STORIA E PATRIMONIO CULTURALE

STORIA...
L’Ospedale Maggiore di Milano venne fondato nel 1456 dal duca Francesco Sforza. Due anni più tardi, Papa Pio II ratificò la decisione e istituì una particolare indulgenza, che viene ancora celebrata, in anni alterni, con la cosiddetta «Festa del Perdono». Il nuovo ente incorporò le decine di realtà assistenziali operanti fin dal IX secolo. L’edificio, detto «Ca’ Granda», fu progettato dall’architetto Antonio Averulino, il Filarete.

I primi padiglioni del Policlinico e quelli degli Istituti Clinici di Perfezionamento (ICP) sorsero tra la fine del 1800 e i primi decenni del 1900. In particolare, il 26 settembre 1906 fu inaugurato l’Istituto ostetrico ginecologico Luigi Mangiagalli, al quale fu delegata la gestione dell'intero comparto ginecologico, erogando il contributo annuo di 66.000 lire (corrispondente alla spesa media annua sostenuta fino allora) e ponendo l'obbligo di applicare le stesse norme per il ricovero vigenti nell'Ospedale. Accanto a questo, nel 1909 fu attivato l'"Asilo per le madri povere legittime Regina Elena", dal 1968 Istituto di ostetricia-ginecologia e pediatria Regina Elena, le cui radici affondano nella "Guardia ostetrica", creata nel 1887 in via Unione, e presso la quale aveva sede il "Giornale per le levatrici" organo ufficiale delle Federazione delle Levatrici. Successivamente, il 28 novembre 1915, fu inaugurata anche la Clinica Pediatrica, che porta i nomi di Giuditta e Demetrio De Marchi, genitori di Adelina, finanziatrice dell’iniziativa.

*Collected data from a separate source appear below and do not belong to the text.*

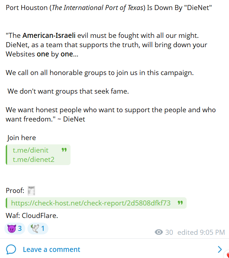Toggle the dove emoji reaction
This screenshot has height=258, width=229.
pyautogui.click(x=38, y=228)
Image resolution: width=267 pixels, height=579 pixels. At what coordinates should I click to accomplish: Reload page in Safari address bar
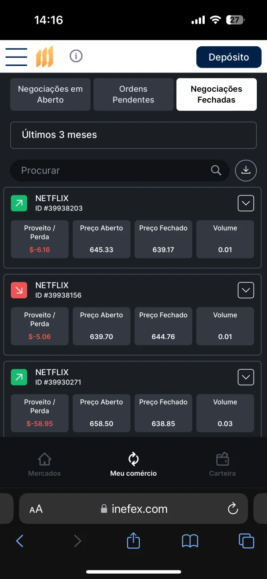point(233,509)
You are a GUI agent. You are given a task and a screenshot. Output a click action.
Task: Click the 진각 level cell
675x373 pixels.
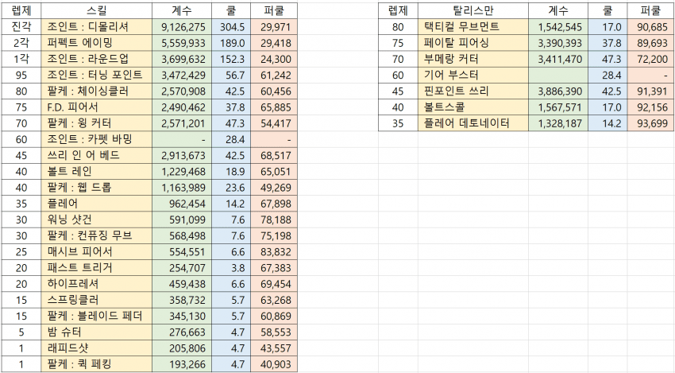pos(19,25)
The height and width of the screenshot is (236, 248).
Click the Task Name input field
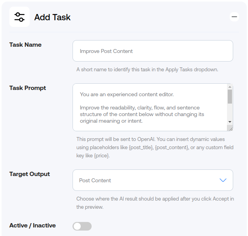[x=152, y=51]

La prima pietra della Clinica del Lavoro, intitolata a Luigi Devoto, fu invece posata l'11 dicembre 1907 e l'edificio venne inaugurato nel 1910. Peraltro già nel 1900 Devoto aveva prospettato la necessità di studiare le malattie professionali derivanti dal lavoro nelle risaie e nelle industrie (dove erano impiegati piombo, mercurio o fosforo), oltre che la pellagra e la tubercolosi e l'anno seguente fondò la rivista "Il lavoro" (successivamente "La medicina del lavoro").

L’Ospedale Maggiore realizzò nel 1939 anche l’Ospedale di Niguarda, L’Ospedale Città di Sesto San Giovanni (1961), e l’Ospedale San Carlo (1967), divenuti autonomi nel 1977.



...E PATRIMONIO CULTURALE
L’Ospedale possiede un rilevante patrimonio culturale: l’Archivio storico conserva i documenti dell’amministrazione ospedaliera a partire dal secolo XI fino ad oggi, per un totale di circa 15.000 cartelle; la Biblioteca storica di medicina conserva circa 100.000 volumi, tra libri antichi editi tra il XV e il XX secolo, opuscoli e periodici specializzati; la Fototeca custodisce immagini realizzate a partire dal 1865.

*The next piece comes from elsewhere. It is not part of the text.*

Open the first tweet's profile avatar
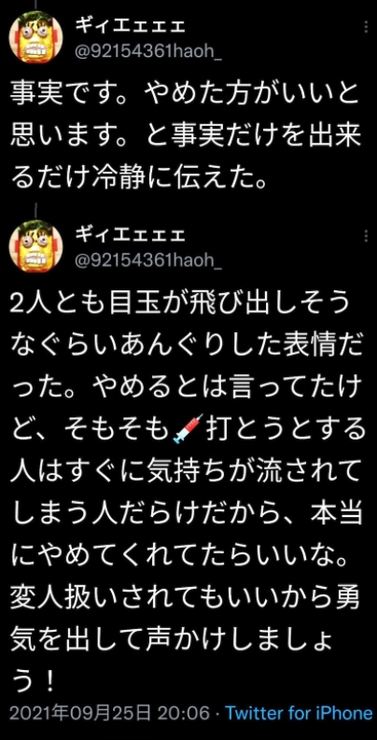Viewport: 377px width, 740px height. click(35, 36)
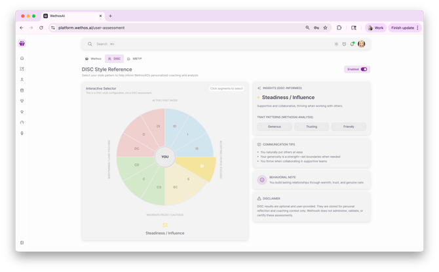This screenshot has height=272, width=439.
Task: Open the Home icon in left sidebar
Action: (22, 58)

Cardine delle raccolte d’arte è la “quadreria” di ritratti dei benefattori, nata nel XVII sec. con scopo gratulatorio. Oggi queste opere sono oltre 920. Il patrimonio culturale comprende, inoltre, collezioni d’arte pervenute con le eredità dei benefattori. Tra questi, ricordiamo le raccolte Litta con La preghiera del Mattino, capolavoro dello scultore Vincenzo Vela.